Teach Your Children to Make Decision



Making decisions is part of everyone's daily life. But making GOOD decisions is a skill to be learned and developed. Equipping your children with those skills will give them life-long skills that will contribute to their contentment in life.

How to make GOOD decisions:

* Gather data. Carefully assist your child in collecting all the data needed to make a decision. Parents do this by employing a mixture of listening, questioning, and repeating back to the child. Internal data are feelings, thoughts, and goals. External data could be the parents' desires or a friend's feelings.

* Think. Spend time analyzing the data in light of the decision to be made. Think, with your child, about the specific decision that needs to be made in light of all the information. As much as possible, allow your child to take the lead, offering guidance and assistance when necessary.

* Set boundaries. Be ready to hold your child back if his or her choice will have harmful or detrimental results. This provides your child with a sense of security and ease. Don't make the police-officer role prominent in the decision-making process. Allow the child to learn from his or her own experience. Step in when safety or disastrous effects are issues.

* Teach and guide.
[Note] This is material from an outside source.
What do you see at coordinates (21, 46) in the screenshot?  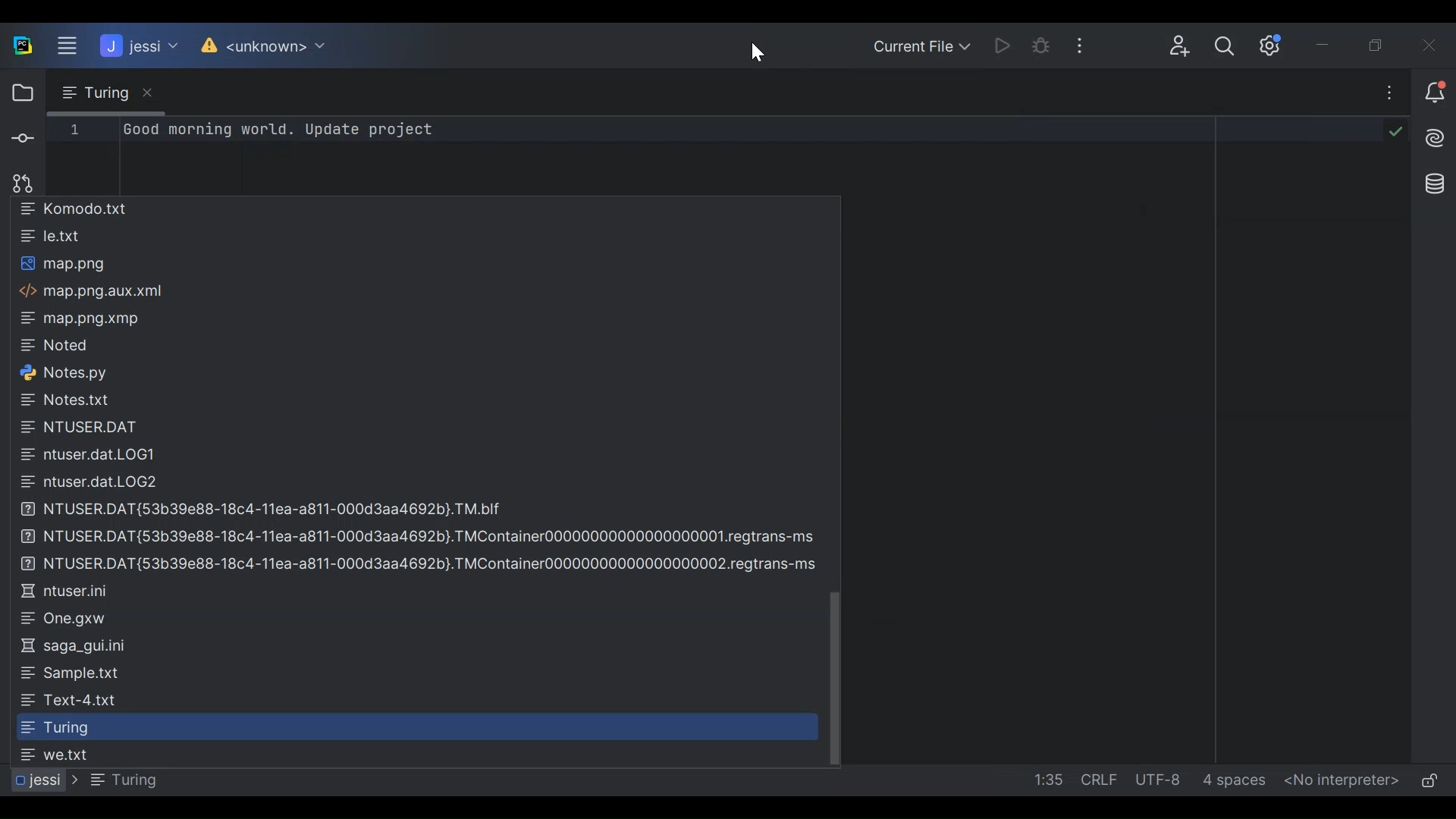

Some of your most effective work will come after the choice has been put into action. Helping your child understand the consequences of the decision - whether positive or negative - is critical to learning.
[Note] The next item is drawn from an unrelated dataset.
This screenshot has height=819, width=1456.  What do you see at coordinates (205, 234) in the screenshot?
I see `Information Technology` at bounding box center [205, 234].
* Be a cheerleader. Whenever your child makes a good attempt, and especially if the child makes a great decision, go all out to reinforce his or her effort.
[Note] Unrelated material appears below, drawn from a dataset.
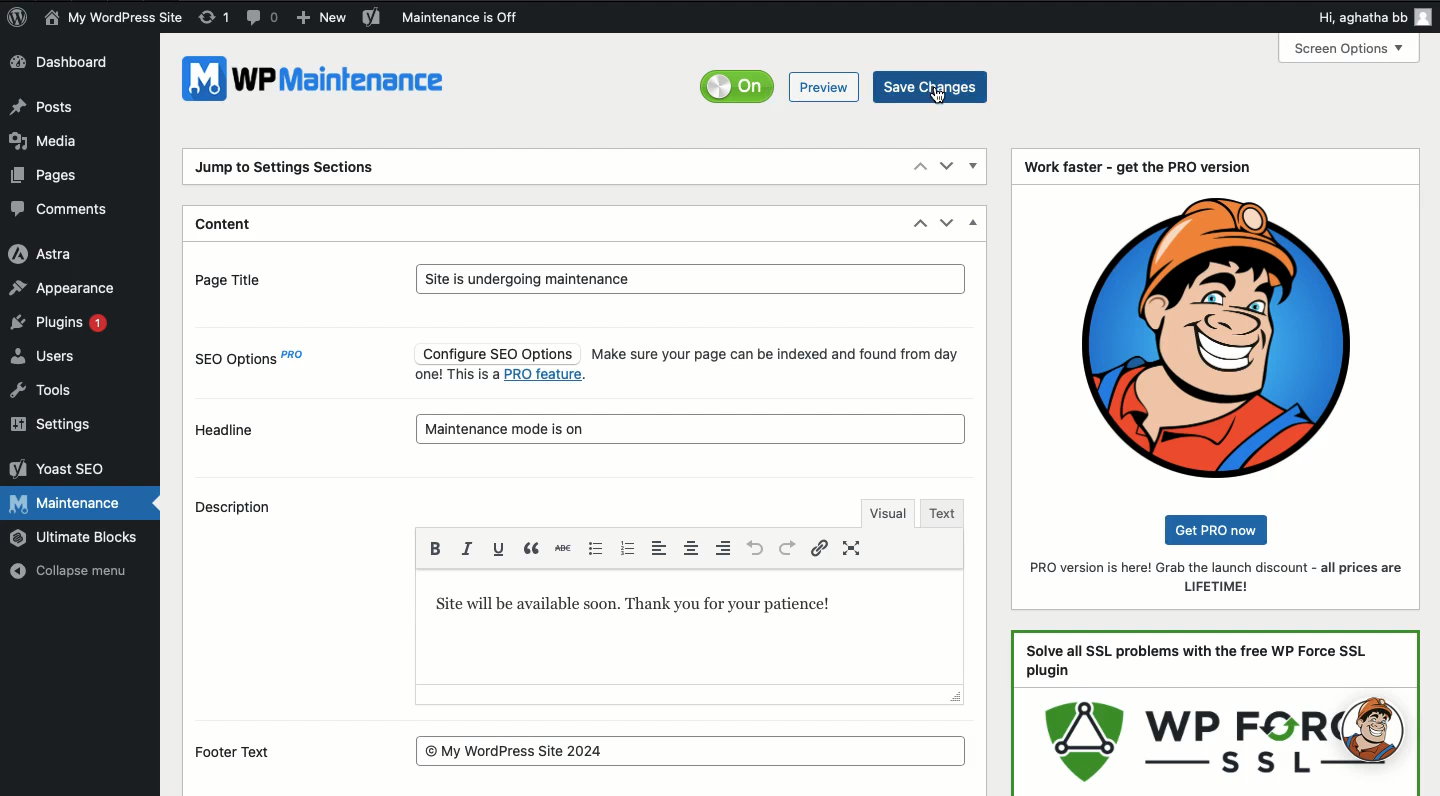 Image resolution: width=1440 pixels, height=796 pixels. What do you see at coordinates (439, 546) in the screenshot?
I see `Bold` at bounding box center [439, 546].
* Example: Your child says, "What shall we give Dad for Christmas?" Gather data: he loves to play golf, he shaves every day, he wears a necktie every day to work, and recently spilled ketchup on his best necktie. Boundaries: he can't spend more than and he has one week to decide, purchase, and wrap the gift. Think: your child chooses to buy Dad a necktie with a naked golfer. Guide: you might want to point out that it may not be the most appropriate design for the office. Be a cheerleader: when your child chooses a pattern with a small conservative golf-ball pattern, support his or her choice.